── Record excerpts ──
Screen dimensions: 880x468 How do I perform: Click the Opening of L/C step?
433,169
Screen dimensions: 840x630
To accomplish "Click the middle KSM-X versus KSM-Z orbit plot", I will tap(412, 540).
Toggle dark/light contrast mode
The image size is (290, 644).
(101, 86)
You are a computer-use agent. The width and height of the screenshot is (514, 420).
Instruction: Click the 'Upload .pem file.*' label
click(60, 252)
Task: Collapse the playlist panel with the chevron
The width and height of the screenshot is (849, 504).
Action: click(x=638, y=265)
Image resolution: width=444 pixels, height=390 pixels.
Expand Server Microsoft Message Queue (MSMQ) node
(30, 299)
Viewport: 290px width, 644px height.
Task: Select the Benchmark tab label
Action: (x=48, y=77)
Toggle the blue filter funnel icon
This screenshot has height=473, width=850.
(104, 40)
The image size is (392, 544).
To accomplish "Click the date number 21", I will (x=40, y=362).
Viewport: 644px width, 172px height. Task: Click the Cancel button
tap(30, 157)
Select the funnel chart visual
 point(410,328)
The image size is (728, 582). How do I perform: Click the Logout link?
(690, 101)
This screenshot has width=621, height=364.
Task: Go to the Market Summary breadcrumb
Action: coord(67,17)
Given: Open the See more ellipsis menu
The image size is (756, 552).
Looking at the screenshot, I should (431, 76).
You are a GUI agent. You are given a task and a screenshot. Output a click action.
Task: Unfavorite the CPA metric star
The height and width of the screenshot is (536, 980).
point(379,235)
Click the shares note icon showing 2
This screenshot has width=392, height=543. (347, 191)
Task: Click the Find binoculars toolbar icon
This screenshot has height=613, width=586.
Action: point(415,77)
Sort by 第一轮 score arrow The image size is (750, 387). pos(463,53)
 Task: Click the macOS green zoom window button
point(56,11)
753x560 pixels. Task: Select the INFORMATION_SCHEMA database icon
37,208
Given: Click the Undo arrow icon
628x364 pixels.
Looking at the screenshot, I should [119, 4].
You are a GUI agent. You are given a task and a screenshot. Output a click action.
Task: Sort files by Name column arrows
───
Requirement - The entries above should be copied out exactly, with none left out.

Response area -
Screen dimensions: 880x468 How do I perform: Click the Opening of L/C step?
433,169
Screen dimensions: 840x630
To accomplish "Click the middle KSM-X versus KSM-Z orbit plot", I will tap(412, 540).
Toggle dark/light contrast mode
The image size is (290, 644).
(101, 86)
You are a computer-use agent. The width and height of the screenshot is (514, 420).
Instruction: Click the 'Upload .pem file.*' label
click(60, 252)
Task: Collapse the playlist panel with the chevron
The width and height of the screenshot is (849, 504).
Action: click(x=638, y=265)
Image resolution: width=444 pixels, height=390 pixels.
Expand Server Microsoft Message Queue (MSMQ) node
(30, 299)
Viewport: 290px width, 644px height.
Task: Select the Benchmark tab label
Action: (x=48, y=77)
Toggle the blue filter funnel icon
This screenshot has height=473, width=850.
(104, 40)
The image size is (392, 544).
To accomplish "Click the date number 21", I will (x=40, y=362).
Viewport: 644px width, 172px height. Task: Click the Cancel button
tap(30, 157)
Select the funnel chart visual
 point(410,328)
The image size is (728, 582). How do I perform: Click the Logout link?
(690, 101)
This screenshot has width=621, height=364.
Task: Go to the Market Summary breadcrumb
Action: coord(67,17)
Given: Open the See more ellipsis menu
The image size is (756, 552).
Looking at the screenshot, I should (431, 76).
You are a GUI agent. You are given a task and a screenshot. Output a click action.
Task: Unfavorite the CPA metric star
The height and width of the screenshot is (536, 980).
point(379,235)
Click the shares note icon showing 2
This screenshot has width=392, height=543. (347, 191)
Task: Click the Find binoculars toolbar icon
This screenshot has height=613, width=586.
Action: point(415,77)
Sort by 第一轮 score arrow The image size is (750, 387). pos(463,53)
 Task: Click the macOS green zoom window button
point(56,11)
753x560 pixels. Task: Select the INFORMATION_SCHEMA database icon
37,208
Given: Click the Undo arrow icon
628x364 pixels.
Looking at the screenshot, I should [119, 4].
You are a GUI agent. You are given a task and a screenshot. Output a click action.
Task: Sort files by Name column arrows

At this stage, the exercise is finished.